Matsukawabishi pattern with a square rhombus in ‘Urumi-gata’ style

Brief description

Matsukawabishi pattern with a square rhombus in ‘Urumi-gata’ style katagami stencil, 1850 - 1880

Date

1850 - 1880

Dimensions

height: 254mm
width: 410mm
stencil height: 145mm
stencil width: 350mm

More details

The pattern of this Katagami relates to 'Matsu' (Pine) and "Matsu No Ki" (Pine tree) in the late Edo period (1780-1867). Each element has a meaning related to eternal love and signifies good luck to come. There are various kinds of pine patterns, but 'Matsukawabishi' (Bark of pine tree) and 'Miru' (colloq. Sea Pine tree /seaweed; prop. Codium Fragile) are represented in this Katagami. Since the Heian era (794 to 1185), 'Matsu No Ki' became a decoration at the entrance of the house as a sign to invite the New Year god down, a custom which continues to present day. The pattern of ‘Matsukawabishi’ and ‘Miru’ were used for kimono and ceramics as a festive pattern in the late Edo period and were popular among townspeople. The diamond pattern of this Katagami is one of the variations of the traditional Matsukawabishi pattern. The traditional Matsukawabishi pattern is overlapped by two large and small diamonds. However this Matsukawabishi pattern uses a square rhombus in ‘Urumi-gata’ style to represent the jagged appearance of pine needles.
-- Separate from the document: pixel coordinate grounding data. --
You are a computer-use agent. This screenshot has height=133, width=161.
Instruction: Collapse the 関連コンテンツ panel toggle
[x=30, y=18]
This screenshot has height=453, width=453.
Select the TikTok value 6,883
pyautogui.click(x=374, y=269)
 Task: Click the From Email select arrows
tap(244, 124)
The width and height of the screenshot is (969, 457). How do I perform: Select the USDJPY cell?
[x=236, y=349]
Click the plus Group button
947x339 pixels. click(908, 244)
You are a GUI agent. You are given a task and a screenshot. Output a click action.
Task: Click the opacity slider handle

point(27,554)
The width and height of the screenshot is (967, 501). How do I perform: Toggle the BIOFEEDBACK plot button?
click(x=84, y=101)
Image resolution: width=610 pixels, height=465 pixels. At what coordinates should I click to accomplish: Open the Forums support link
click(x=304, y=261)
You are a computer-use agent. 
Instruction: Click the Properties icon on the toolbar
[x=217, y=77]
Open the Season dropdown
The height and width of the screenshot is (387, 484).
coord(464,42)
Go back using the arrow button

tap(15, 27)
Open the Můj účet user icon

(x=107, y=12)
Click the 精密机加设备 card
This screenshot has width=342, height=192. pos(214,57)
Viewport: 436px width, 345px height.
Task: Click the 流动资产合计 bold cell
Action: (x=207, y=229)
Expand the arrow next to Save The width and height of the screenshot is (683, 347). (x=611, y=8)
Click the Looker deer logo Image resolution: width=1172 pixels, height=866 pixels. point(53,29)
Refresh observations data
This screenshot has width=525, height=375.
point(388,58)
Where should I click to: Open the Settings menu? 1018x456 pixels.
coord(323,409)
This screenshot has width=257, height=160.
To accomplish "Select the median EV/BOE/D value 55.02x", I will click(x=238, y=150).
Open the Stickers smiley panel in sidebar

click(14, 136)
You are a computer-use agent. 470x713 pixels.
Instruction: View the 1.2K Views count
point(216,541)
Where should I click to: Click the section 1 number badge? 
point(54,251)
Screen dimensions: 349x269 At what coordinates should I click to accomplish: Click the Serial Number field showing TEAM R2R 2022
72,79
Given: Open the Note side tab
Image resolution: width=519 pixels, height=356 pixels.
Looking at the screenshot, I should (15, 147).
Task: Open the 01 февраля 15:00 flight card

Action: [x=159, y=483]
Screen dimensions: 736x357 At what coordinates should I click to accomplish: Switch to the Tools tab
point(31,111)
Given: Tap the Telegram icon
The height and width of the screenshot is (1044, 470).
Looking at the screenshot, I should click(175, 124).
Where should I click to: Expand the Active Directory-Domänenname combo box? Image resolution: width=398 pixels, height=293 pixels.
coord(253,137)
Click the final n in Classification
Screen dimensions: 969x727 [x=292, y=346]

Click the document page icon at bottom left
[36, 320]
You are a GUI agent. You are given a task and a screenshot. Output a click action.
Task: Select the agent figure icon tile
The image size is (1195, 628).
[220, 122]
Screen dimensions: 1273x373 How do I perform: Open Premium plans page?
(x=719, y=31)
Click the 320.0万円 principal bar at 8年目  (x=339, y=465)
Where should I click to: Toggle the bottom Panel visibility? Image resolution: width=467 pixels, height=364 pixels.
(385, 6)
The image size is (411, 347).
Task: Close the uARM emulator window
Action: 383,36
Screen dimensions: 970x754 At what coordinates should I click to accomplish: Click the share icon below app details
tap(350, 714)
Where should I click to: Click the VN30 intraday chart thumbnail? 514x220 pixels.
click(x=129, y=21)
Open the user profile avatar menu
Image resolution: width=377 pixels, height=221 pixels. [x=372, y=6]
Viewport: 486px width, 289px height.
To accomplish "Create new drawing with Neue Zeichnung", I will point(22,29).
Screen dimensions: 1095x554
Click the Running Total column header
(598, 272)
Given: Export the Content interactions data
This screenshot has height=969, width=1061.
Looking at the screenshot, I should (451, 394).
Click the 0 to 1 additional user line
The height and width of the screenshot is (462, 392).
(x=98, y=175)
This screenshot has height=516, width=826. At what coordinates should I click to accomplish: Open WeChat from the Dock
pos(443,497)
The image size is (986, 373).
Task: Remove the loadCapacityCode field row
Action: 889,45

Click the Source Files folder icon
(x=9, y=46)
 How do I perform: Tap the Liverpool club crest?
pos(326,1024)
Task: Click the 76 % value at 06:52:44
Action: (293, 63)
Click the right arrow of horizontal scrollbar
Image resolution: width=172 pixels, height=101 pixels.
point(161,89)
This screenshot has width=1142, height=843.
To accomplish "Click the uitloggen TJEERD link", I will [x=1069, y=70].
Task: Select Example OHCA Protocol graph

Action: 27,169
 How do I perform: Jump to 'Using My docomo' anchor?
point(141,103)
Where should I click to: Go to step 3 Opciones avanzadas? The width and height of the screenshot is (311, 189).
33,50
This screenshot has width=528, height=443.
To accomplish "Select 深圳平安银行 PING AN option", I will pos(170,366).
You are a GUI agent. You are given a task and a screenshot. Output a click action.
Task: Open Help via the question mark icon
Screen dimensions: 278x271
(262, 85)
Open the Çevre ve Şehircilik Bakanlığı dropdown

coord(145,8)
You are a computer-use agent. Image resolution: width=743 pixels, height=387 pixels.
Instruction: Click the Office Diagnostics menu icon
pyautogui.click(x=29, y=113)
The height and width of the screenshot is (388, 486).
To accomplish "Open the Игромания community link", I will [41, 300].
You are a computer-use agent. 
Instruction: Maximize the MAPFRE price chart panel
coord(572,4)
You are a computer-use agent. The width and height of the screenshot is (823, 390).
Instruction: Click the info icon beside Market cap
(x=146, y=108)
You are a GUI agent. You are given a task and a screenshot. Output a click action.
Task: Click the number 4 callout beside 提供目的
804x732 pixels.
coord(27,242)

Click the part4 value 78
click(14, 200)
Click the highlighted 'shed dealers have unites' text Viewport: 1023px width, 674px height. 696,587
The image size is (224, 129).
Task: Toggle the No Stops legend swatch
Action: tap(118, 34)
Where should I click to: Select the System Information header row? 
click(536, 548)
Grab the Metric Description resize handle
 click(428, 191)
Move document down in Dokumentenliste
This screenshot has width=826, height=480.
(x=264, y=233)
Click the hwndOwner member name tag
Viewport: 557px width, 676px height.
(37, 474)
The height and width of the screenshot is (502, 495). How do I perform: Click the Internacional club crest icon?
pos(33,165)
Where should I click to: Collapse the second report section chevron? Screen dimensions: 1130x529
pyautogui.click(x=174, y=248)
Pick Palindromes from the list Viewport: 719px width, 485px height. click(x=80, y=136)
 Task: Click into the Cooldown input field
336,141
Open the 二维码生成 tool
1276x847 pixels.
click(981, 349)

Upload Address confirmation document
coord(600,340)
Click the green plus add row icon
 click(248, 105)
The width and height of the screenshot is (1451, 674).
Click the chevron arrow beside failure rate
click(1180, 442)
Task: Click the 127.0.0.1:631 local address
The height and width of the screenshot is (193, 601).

The usual use of this style of carving jagged lines is to resemble woven Ikat, called "Kasuri gata" (looks like Kasuri); Kasuri (Ikat) is a woven pattern. Kasuri gata are often used from the late Edo period to the present. In the centre of the Matsukawabishi of this Katagami is Miru. This is a symbol that things will flower in the end, because it opens up at the bottom of the ocean where light hardly hits. Miru pattern was frequently applied to not only dyed kimono but also woven kimono, pottery and porcelain. This is one of around 400 Japanese katagami stencils which are part of the Silver Studio Collection. The stencils were produced in Japan as a way of applying patterns to fabric, mainly kimonos. The katagami collected by the Silver Studio were used by their designers as reference material to produce their own Japanese-inspired patterns.